スタートからラストまで完璧に配置された脚本に唸らされました。半年間待った甲斐があるというものです。
半年の間に、千代は幼女から成長し、恋を知り、女優になり、結婚し、座長を支えるしっかり者の妻になりました。賑やかで元気いっぱいの少女だった杉咲花も、いつの間にか落ち着いた大人の女性になっていました。京都でひっそり暮らす千代の背中は丸みを帯び、人生に疲れ切った中年女性そのものでした。
そしてラジオドラマで花車当郎と巧妙なかけ合いを演じる千代は、子ども役の相談に乗る千代は、まさしく人生の酸いも甘いも噛み分けた熟練のお母ちゃん女優でした。

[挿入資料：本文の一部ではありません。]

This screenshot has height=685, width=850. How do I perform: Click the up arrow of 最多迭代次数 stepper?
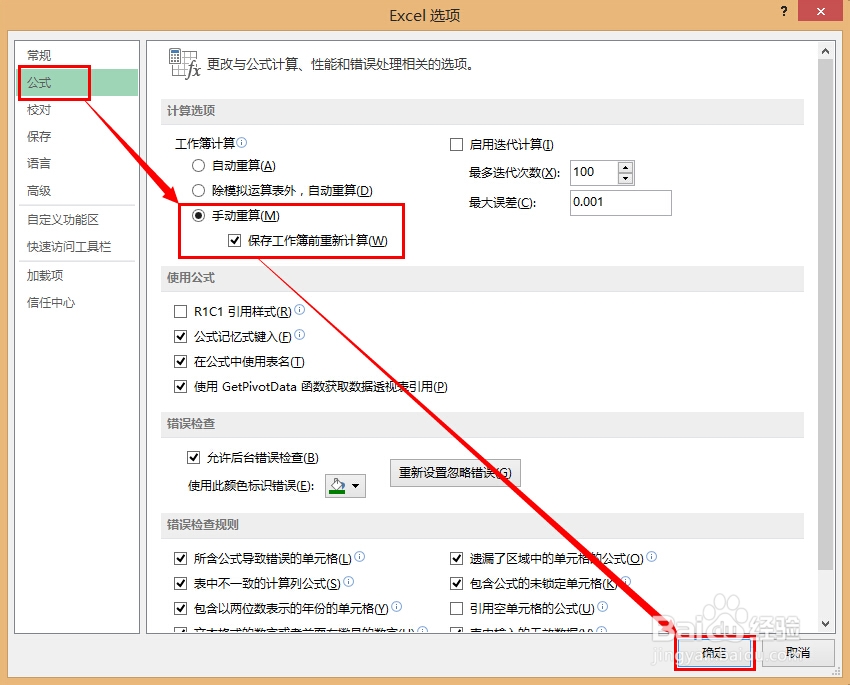(x=625, y=166)
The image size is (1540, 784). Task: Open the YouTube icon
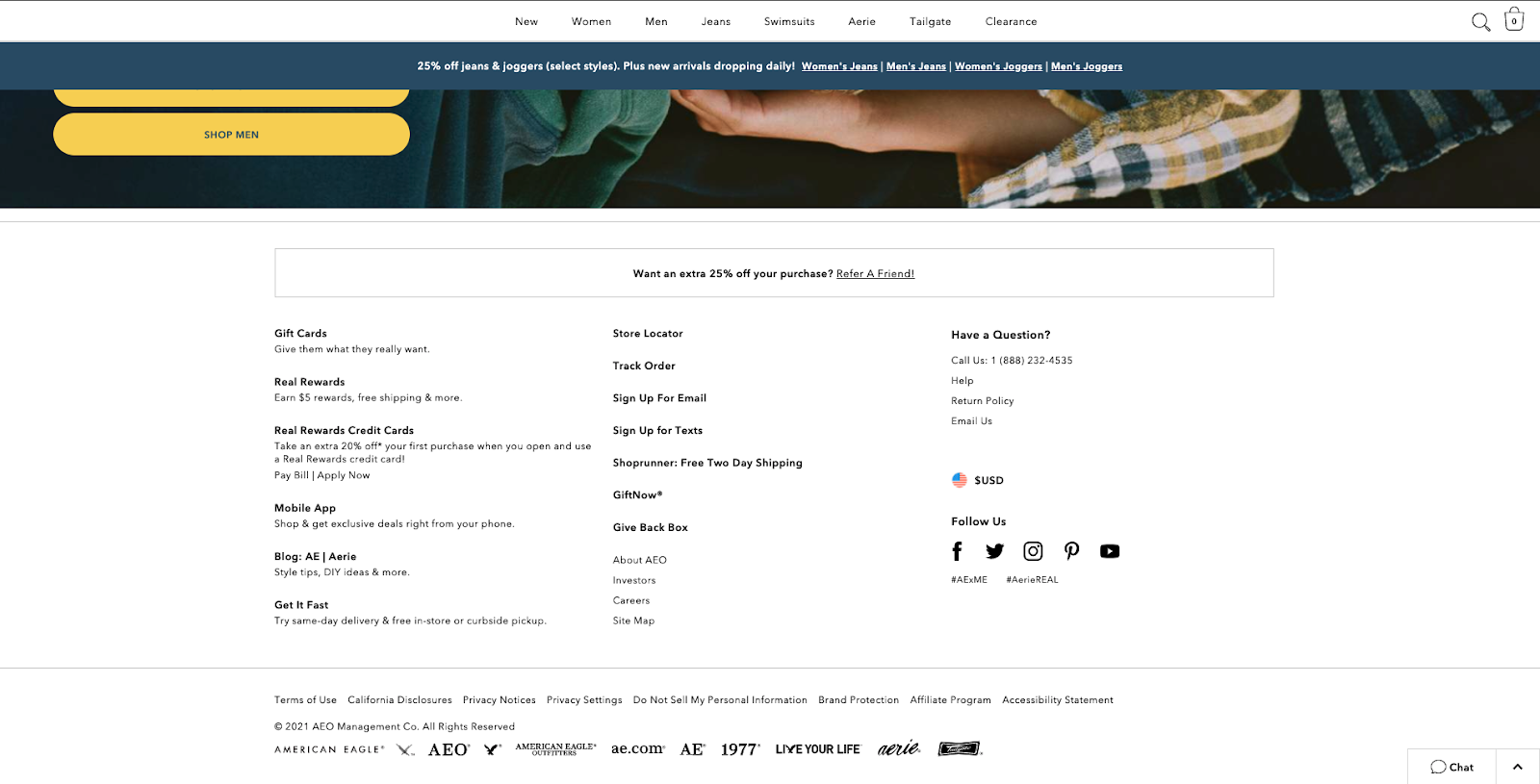[1110, 551]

少女からお母ちゃんになるまで、浪花言葉も含めて完璧に演じ切った杉咲花はさすがの演技力でした。関西以外の出身者が、ただの会話だけでなく、テンポや間の複雑な喜劇を演じなければならない苦労は想像を絶しますが、ネイティブしかも本職のお笑い芸人である塚地武雅と掛け合ってもまったく遜色なく、もっとこの夫婦漫才を観たいという気持ちにかられました。『お父さんはお人好し』、スピンオフでやってくれないかな。

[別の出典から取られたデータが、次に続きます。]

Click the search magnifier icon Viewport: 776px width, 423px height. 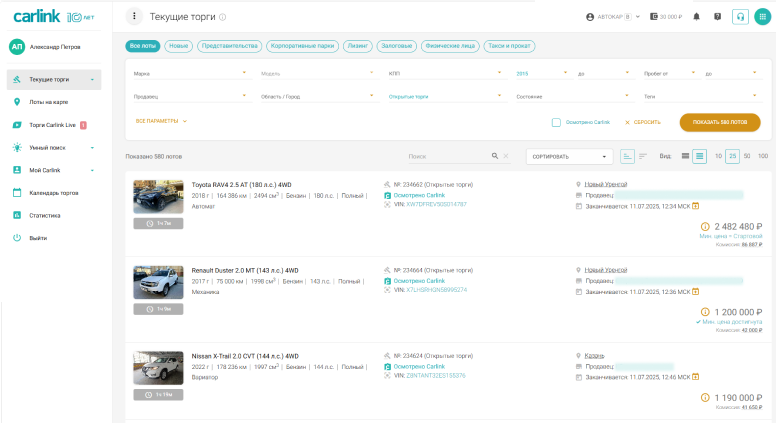(x=494, y=156)
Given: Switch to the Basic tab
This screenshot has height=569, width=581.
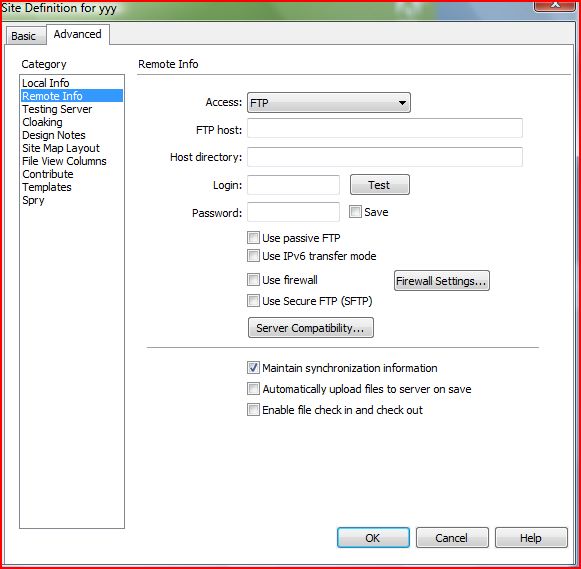Looking at the screenshot, I should click(x=24, y=36).
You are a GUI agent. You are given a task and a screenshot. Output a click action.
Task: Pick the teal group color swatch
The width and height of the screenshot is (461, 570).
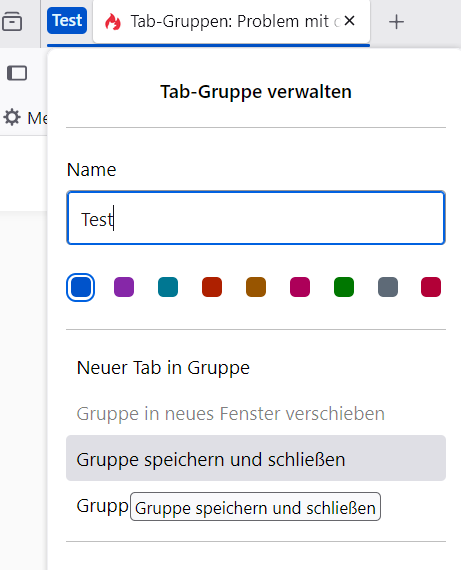(168, 287)
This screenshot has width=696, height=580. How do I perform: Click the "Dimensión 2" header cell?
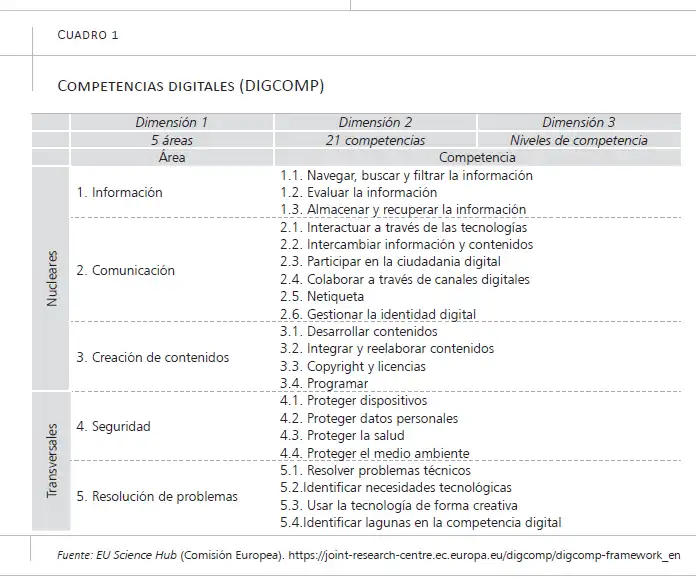click(376, 122)
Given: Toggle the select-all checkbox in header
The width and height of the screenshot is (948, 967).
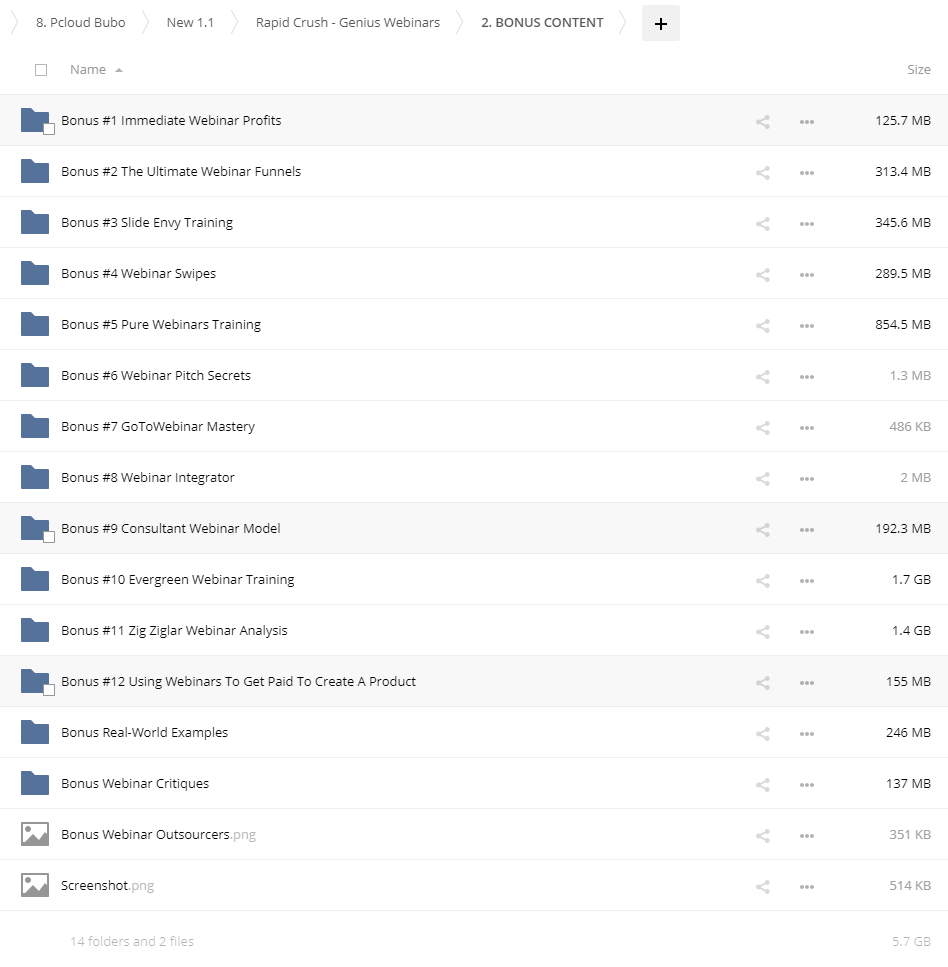Looking at the screenshot, I should [41, 70].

最後はすっかり嫌われた成田凌も、好演だったと思います。心中さまざまな思いを抱えながら真意を見せない一平に、幅広い役柄を演じられる成田凌のミステリアスな神秘性がよくマッチしていました。千代との共演を無事に果たし終え、改めて喜劇に人生を捧げる決意を劇団員に示したシーンは、それまでのどこか迷いや葛藤を捨てきれなかった雰囲気がすっかり抜け落ちて、強い熱意に満ちていました。ホント、次は大河あたりでかっこいい役をやらせてあげて。トータス松本にも言えますが…。
あの世から千代の舞台を観にやってきたテルヲとヨシヲがじゃれあう様子は、何だか泣けました。大人ヨシヲとテルヲが相見えることはなかったですもんね…。

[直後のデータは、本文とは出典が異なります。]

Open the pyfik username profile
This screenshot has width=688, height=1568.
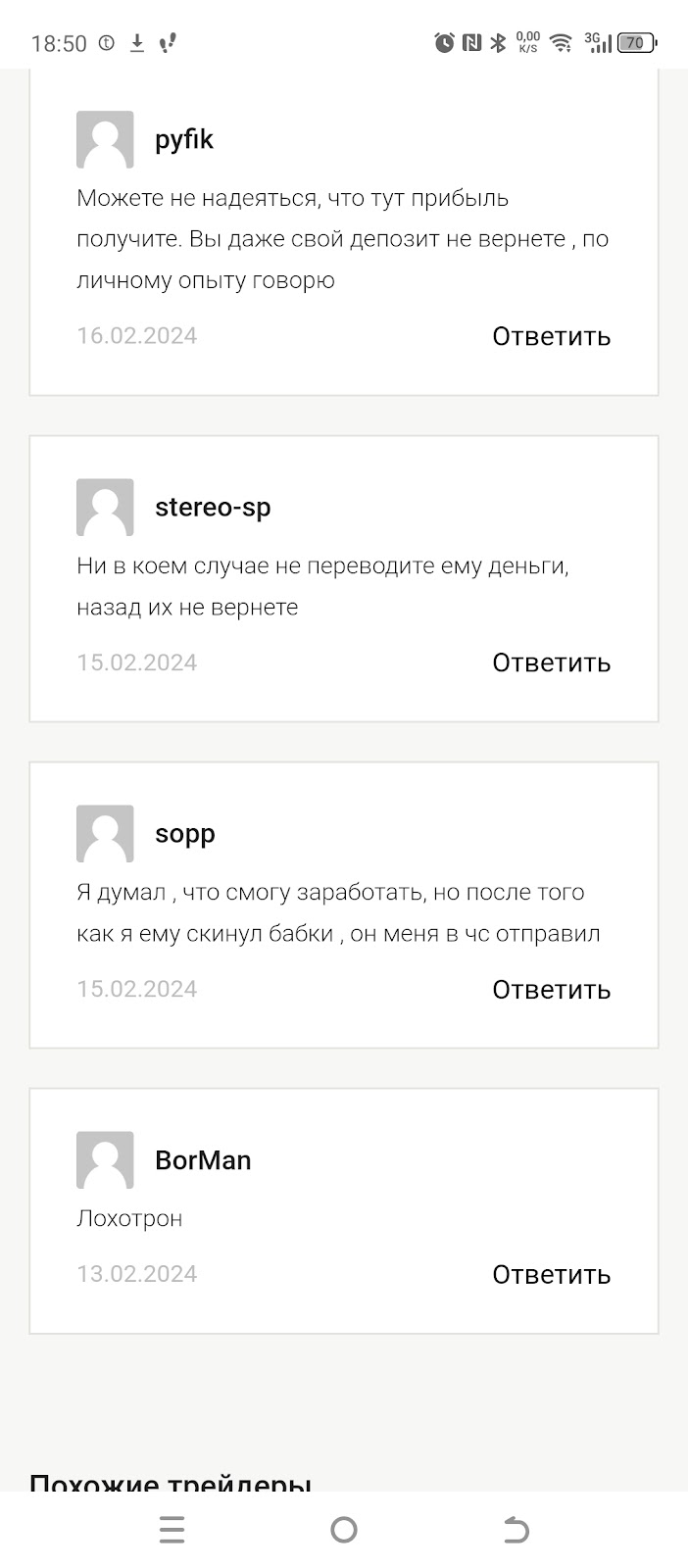(x=184, y=139)
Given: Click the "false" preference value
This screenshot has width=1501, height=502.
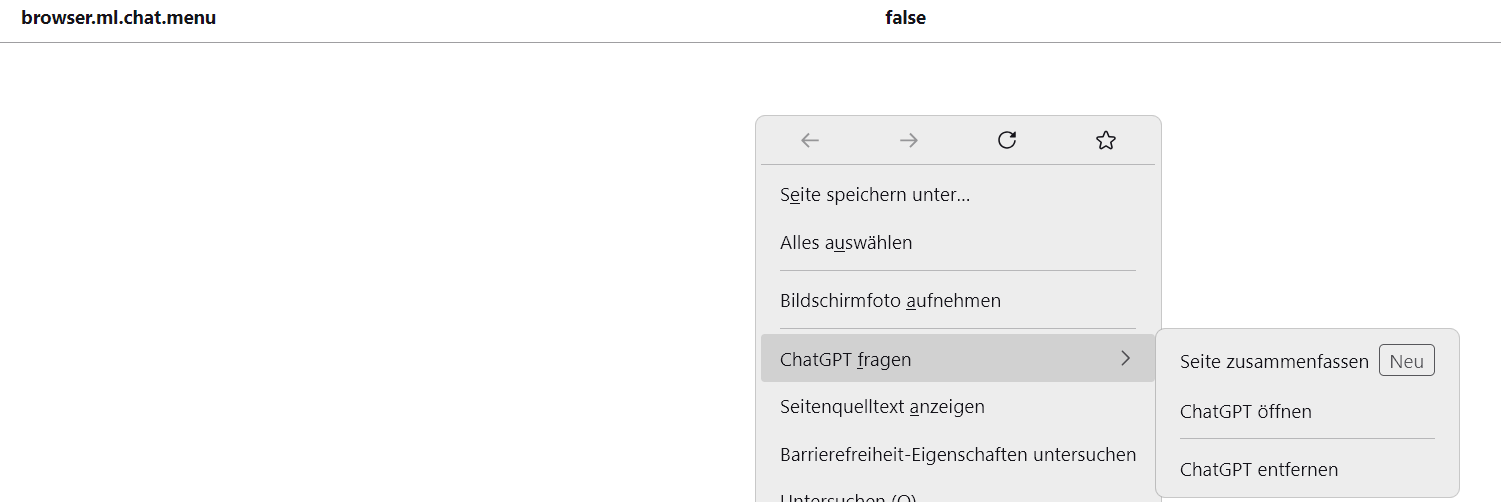Looking at the screenshot, I should (905, 18).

ちび千代=春子を演じた子役の存在感も大きかったです(彼女もネイティブでないと知り驚き。演じ分けもできていましたし将来が楽しみな女優さんです)。最後はちび千代と千代が一緒に月を見上げているような感覚でした。しかし栗子のお腹の子の父親はテルヲではないと思っていたのですが…血のつながりは関係ないという千代のセリフで少し緩和されたかな。

「今ある人生、それがすべてですな」
「生きるっちゅうのはほんまにしんどうて、おもろいなぁ」

その言葉がしみじみと心に沁みます。
本当にしんどかった千代の人生。しかしあらゆる艱難を乗り越えてたどりついた舞台の上は、「おもろい」という言葉が自然と出てくるほど素晴らしい景色が広がっていたのかもしれません。
観ている者もしんどかった半年でした。しかしそれに耐えて迎えたこの千秋楽、おもろい人生を歩んできた、そしてこれからも歩んでいく千代の笑顔に大きな拍手を送ることができました。
このところの朝ドラは秀作続きです。次回も実力ある清原果耶主演ですから、期待が高まります。